What the task asks:
A line below contains "Task: Share the first comment about 长安的荔枝", and a later one contains "Collapse the code". Repeat both, with every line between them, exactly.

Stored items
******

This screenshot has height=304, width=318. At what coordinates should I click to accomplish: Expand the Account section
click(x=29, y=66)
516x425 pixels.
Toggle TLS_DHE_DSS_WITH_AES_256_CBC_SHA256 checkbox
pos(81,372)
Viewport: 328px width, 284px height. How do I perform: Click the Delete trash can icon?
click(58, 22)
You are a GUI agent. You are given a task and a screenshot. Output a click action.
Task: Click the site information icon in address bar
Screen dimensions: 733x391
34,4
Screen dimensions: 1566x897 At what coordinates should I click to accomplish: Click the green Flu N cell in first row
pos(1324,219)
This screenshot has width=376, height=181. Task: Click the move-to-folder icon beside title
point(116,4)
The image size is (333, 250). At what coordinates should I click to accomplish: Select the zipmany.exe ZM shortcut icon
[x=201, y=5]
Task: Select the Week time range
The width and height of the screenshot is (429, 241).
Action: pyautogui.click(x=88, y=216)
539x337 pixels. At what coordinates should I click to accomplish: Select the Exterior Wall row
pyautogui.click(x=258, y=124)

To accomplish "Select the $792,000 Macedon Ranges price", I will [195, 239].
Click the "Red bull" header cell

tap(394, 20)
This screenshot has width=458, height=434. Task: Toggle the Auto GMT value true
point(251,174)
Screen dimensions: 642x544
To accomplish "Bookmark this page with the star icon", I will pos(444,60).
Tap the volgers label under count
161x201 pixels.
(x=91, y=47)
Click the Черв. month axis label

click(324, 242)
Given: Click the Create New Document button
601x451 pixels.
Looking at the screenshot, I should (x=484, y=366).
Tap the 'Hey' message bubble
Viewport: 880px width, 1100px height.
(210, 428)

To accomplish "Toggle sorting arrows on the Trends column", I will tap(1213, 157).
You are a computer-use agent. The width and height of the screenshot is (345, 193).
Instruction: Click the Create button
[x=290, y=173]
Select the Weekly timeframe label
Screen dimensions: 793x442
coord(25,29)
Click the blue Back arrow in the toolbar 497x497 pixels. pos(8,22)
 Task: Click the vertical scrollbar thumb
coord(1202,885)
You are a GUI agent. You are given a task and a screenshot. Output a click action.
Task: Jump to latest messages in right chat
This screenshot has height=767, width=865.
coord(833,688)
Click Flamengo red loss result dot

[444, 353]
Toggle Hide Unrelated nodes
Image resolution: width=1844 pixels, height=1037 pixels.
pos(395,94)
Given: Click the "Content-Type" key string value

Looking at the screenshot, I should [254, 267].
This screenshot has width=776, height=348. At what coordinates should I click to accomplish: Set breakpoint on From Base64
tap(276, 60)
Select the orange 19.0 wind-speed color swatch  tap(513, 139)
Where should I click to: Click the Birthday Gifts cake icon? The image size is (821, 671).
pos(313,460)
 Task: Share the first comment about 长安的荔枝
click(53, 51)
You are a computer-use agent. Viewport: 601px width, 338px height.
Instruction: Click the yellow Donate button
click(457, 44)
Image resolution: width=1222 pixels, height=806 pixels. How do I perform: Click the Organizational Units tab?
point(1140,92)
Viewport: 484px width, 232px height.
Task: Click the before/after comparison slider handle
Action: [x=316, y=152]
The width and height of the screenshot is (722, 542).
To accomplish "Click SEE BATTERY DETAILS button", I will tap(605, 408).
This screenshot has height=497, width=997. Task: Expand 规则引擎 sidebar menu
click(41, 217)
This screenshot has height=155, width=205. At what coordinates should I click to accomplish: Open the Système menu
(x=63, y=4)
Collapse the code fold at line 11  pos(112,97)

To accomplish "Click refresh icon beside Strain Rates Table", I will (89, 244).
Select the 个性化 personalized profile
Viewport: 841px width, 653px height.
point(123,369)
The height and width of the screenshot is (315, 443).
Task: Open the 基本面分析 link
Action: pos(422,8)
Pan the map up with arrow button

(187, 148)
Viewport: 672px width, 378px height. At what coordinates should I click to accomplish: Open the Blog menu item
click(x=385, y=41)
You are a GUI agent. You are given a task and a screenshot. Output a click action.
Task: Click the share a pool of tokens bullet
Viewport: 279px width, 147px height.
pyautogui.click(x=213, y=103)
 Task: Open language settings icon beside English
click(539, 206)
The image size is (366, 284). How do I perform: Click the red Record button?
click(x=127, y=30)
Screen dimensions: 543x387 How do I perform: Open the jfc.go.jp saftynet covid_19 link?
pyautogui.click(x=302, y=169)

******

Exercise output:
 Task: Share the first comment about 长安的荔枝
click(53, 51)
You are a computer-use agent. Viewport: 601px width, 338px height.
Instruction: Click the yellow Donate button
click(457, 44)
Image resolution: width=1222 pixels, height=806 pixels. How do I perform: Click the Organizational Units tab?
point(1140,92)
Viewport: 484px width, 232px height.
Task: Click the before/after comparison slider handle
Action: [x=316, y=152]
The width and height of the screenshot is (722, 542).
To accomplish "Click SEE BATTERY DETAILS button", I will tap(605, 408).
This screenshot has height=497, width=997. Task: Expand 规则引擎 sidebar menu
click(41, 217)
This screenshot has height=155, width=205. At what coordinates should I click to accomplish: Open the Système menu
(x=63, y=4)
Collapse the code fold at line 11  pos(112,97)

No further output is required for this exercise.